MIA > Archive > C.L.R. James
From Labor Action, Vol. X No. 20, 20 May 1946, p. 3.
Transcribed & marked up by Einde O’Callaghan for the Marxists’ Internet Archive.
“Operation Dixie” is getting under way and we have not only to follow its development but to enter actively into what is potentially one of the most significant campaigns ever entered upon by the labor movement in this country.
The CIO is establishing headquarters at Birmingham, Ala. Van A. Bittner, veteran of many organizing campaigns, is director. The list of his assistants is significant in its associations. From the Rubber Workers Union is Sherman Dalrymple. From the Textile Workers Union comes George Baldanzi, vice-president. From the Amalgamated Clothing Workers comes Jack Kroll, vice-president. From the Auto Workers will come another assistant director. Rubber, textile, clothing, auto and, at the head, Van Bittner of the steel industry. The labor movement in its most significant sections is challenging the Southern system. The aim of the CIO drive is a million and a half members.
The AFL has already established headquarters in Atlanta, Ga. Their Southern representative is George L. Googe. On May 11 and 12 there will be a conference of 8,600 AFL locals in Asheville, N. C., which will formally launch the AFL drive. The goal is one million members.
If the AFL is launching its drive with a conference representing its 8.600 locals, the CIO, beginning with the UAW conference at Atlantic City has made it clear to all its members and sympathizers that the next important stage in its development is the successful carrying out of this drive.
Simultaneously the Political Action Committee has declared that it is ready to launch a drive against certain of the Southern congressmen.
Meanwhile, on Sunday last in Harlem, thousands of people attended a great rally at the Golden Gate Ballroom. True the Stalinists around People’s Voice were its inspirers. But the Negroes who attended did so, not because they were interested in Stalinist maneuvers, but because they for the most part felt that labor was undertaking a task of vital importance to Negroes not only in the South, but everywhere. The Negroes all over the country have made great strides toward recognizing that a victory for the CIO anywhere is a victory for the Negro people as a whole. Even Father Divine spoke and his followers (who are much more important than he is) turned out in great numbers.
“Operation Dixie” has caught the imagination of the Negro people. That in itself is political progress – the fact that their minds have been turned from the President and from Congress and telegrams to Wallace and Eleanor Roosevelt to the most powerful social force in the country – the organized labor movement.
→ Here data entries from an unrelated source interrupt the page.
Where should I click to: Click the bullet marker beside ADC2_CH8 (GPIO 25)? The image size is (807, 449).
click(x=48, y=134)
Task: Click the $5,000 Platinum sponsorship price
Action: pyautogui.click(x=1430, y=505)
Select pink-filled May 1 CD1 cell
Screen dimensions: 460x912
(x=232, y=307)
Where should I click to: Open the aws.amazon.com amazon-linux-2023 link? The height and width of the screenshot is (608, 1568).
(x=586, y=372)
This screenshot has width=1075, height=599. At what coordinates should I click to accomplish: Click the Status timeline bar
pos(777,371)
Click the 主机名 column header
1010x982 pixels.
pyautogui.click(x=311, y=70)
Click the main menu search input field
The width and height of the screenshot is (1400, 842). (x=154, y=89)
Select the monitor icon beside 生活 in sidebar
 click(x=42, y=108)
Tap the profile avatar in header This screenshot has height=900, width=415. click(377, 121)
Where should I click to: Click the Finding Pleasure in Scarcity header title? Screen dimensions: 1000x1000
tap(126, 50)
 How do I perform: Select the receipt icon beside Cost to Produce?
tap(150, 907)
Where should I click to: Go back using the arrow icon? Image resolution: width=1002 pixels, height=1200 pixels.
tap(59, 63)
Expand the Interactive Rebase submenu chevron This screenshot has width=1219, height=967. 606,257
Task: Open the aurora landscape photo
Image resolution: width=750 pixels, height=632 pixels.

This column, from the very beginning of this drive, has recognized its significance for the Negroes, for organized labor, and for the country as a whole. I have traced the political relation between the conflict in the Democratic Party and this drive to spread the doctrine and organization of collective bargaining in the South. I think, however, that at this stage, it is necessary to restate a few things and to say some that have not been said.
Let us remember how the CIO was built in Detroit, in Flint, in Akron and in Chicago. It will be ten times as hard in the South. But 1946 is not 1936. Organized labor can lead the nation. This is one critical sphere in the life of the American people where it can begin.